Sad to say, most people believe in revenge and the ancient equation of an eye for an eye. When we are hurt or suffer at the hands of enemies or bullies, we are immediately propelled by our culture or advised by others to do something to make them suffer — if only to recover a sense of power. The film addresses this dynamic in an indirect way but the darkness of Lisbeth's retaliation is not a pretty thing to watch. Her violence mimics his and only keeps her from looking within. Forgiveness, say all the world's religions, is the best way to break the cycle of the wounded and wounding but very few seem to practice this virtue.
A final thematic strand which is handled well in both the Swedish films and the American version of The Girl with the Dragon Tattoo is the omnipresent role of technology in the lives of Lisbeth and Mikael. He uses it extensively in his investigation, and she is a wizard able to wrest secrets from individuals and corporations. Lisbeth also knows how to use this technology to invade others' privacy. By the time she meets Mikael and he offers her a job as his research assistant, Lisbeth knows more about him than he does himself.
Technology is a tricky tool that enables us to disarm enemies, harm reputations, and manipulate data for our own benefit. This film gives Fincher a chance to expand his purview on the shadow side of computer technology that he began with The Social Network. Taking a clue from Wendell Berry's poem, we describe him as an ambitious and creative director who travels by "dark feet and dark wings."
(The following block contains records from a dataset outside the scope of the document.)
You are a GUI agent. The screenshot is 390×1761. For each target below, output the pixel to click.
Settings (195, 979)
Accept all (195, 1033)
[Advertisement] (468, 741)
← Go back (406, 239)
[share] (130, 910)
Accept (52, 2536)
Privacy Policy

Special features on the Three-Disc Combo Blu-ray/DVD include: a commentary by director David Fincher; Vangar Archives; "Men Who Hate Women"; Characters: 1) Lisbeth Salander - casting Salander, the look of Salander, Salander test footage; 2) Mikael Blomkvist - casting Blomkvist, Daniel Craig on film acting, dressing Blomkvist, investigation (stills) photogallery; 3) Martin Vangar – Sellan Skarsgard on film acting, psychopathy, bondage, torture, wrapped in plastic, stills of set design; On Location: 1) Sweden - Stockholm Syndrome, Stockholm's Tunnelbana, The End, Picture Wrap, 2) Hollywood - casting Armansky, Armansky audition, thinking evil, rape/revenge, Blomkvist's Cottage, Martin's House, Salander's Apartment; post production; in the cutting room; and a montage of visual effects.